The paper introduces a novel unsupervised object localization method that leverages self-supervised pre-trained models without the need for additional finetuning. Traditional methods often utilize class-agnostic activation maps or self-similarity maps from a pre-trained model. However, these maps have limitations in explaining the model's predictions. This work proposes an unsupervised object localization technique based on representer point selection. In this approach, the model's predictions are represented as a linear combination of representer values of training points. By selecting these representer points, which are the most influential examples for the model's predictions, the model can offer insights into its prediction process by showcasing relevant examples and their significance. The proposed method surpasses the performance of state-of-the-art unsupervised and self-supervised object localization techniques on various datasets. It even outperforms some of the latest weakly supervised and few-shot methods.
If you find this repository useful for your publications, please consider citing out paper.
@InProceedings{Song_2023_ICCV,
author = {Song, Yeonghwan and Jang, Seokwoo and Katabi, Dina and Son, Jeany},
title = {Unsupervised Object Localization with Representer Point Selection},
booktitle = {Proceedings of the IEEE/CVF International Conference on Computer Vision (ICCV)},
month = {October},
year = {2023},
pages = {6534-6544}
}
- pytorch >= 1.10.0
- torchvision >= 0.11.0
- efficientnet-pytorch >= 0.7.1
- tqdm >= 4.65.0
You will need to download the images and structure the data directory referring to this repository.

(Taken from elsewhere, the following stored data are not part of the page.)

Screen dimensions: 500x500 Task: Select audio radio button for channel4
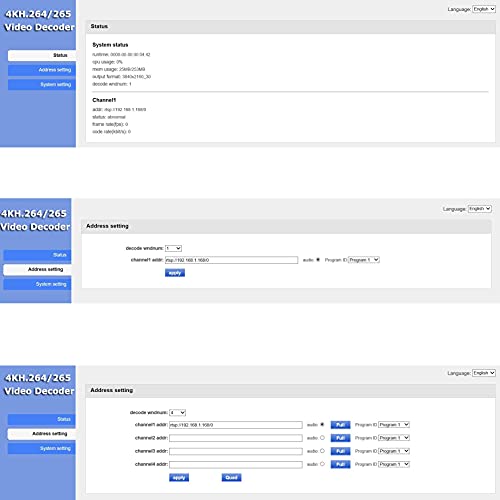click(x=322, y=464)
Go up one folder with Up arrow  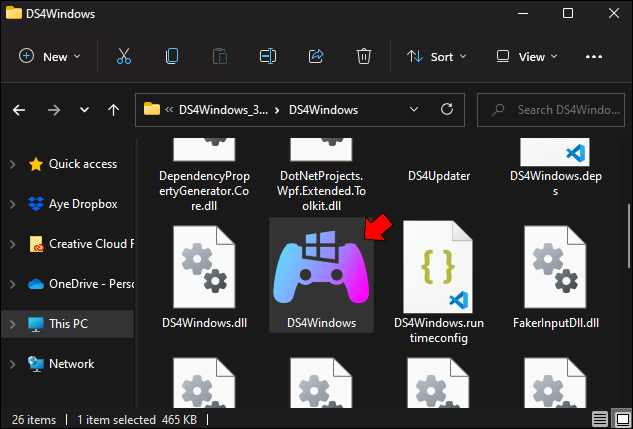[x=113, y=110]
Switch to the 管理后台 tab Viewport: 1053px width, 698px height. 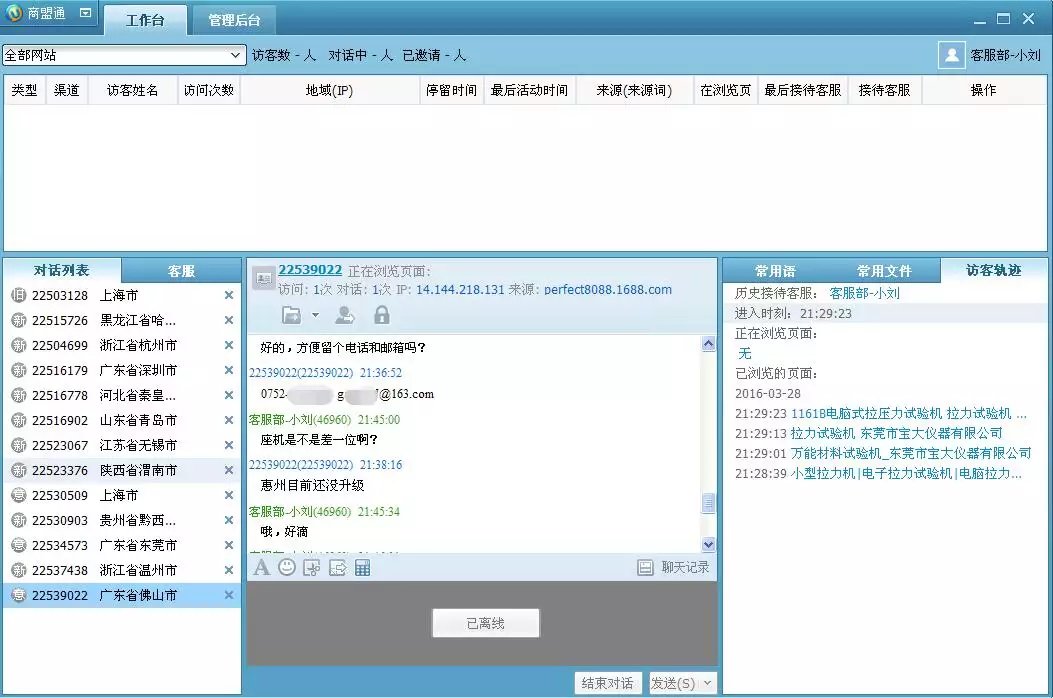click(234, 20)
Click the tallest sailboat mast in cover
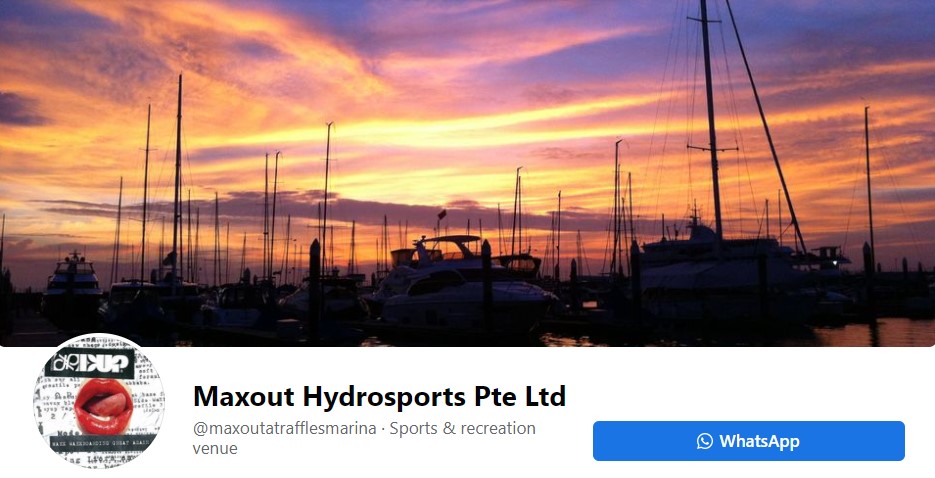935x478 pixels. click(x=711, y=119)
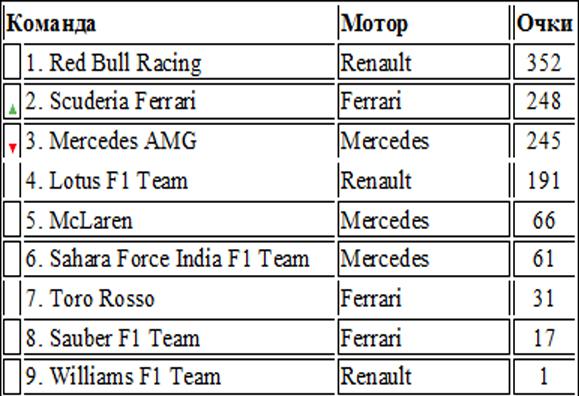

You will need to download the images in your data root directory to evaluate our model on each dataset.
-
Stanford Cars: http://ai.stanford.edu/~jkrause/cars/car_dataset.html (Not accessible now)
-
FGVC-Aircraft: https://www.robots.ox.ac.uk/~vgg/data/fgvc-aircraft/
-
Stanford Dogs: http://vision.stanford.edu/aditya86/ImageNetDogs/
-
Download pre-trained weights: Google Drive
-
Run the following command to reproduce our results
python main.py --dataset EVALUATION_DATASET --loc_network EVALUATION_NETWORK --data_dir YOUR_DATAROOT
python main.py --dataset EVALUATION_DATASET --loc_network EVALUATION_NETWORK --data_dir YOUR_DATAROOT --image_size 480 --crop_size 448 --resnet_downscale 32
python main.py --dataset CUBSEG --loc_network EVALUATION_NETWORK --data_dir YOUR_DATAROOT --image_size 480 --crop_size 448 --resnet_downscale 32
Employing class-specific parameters: --classwise
Setting the sampling ratio: i.e. --sampling_ratio 0.1
Zero-shot transferring: i.e. --base_dataset CIFAR10
Evaluating with classifier: i.e. --cls_network ResNet50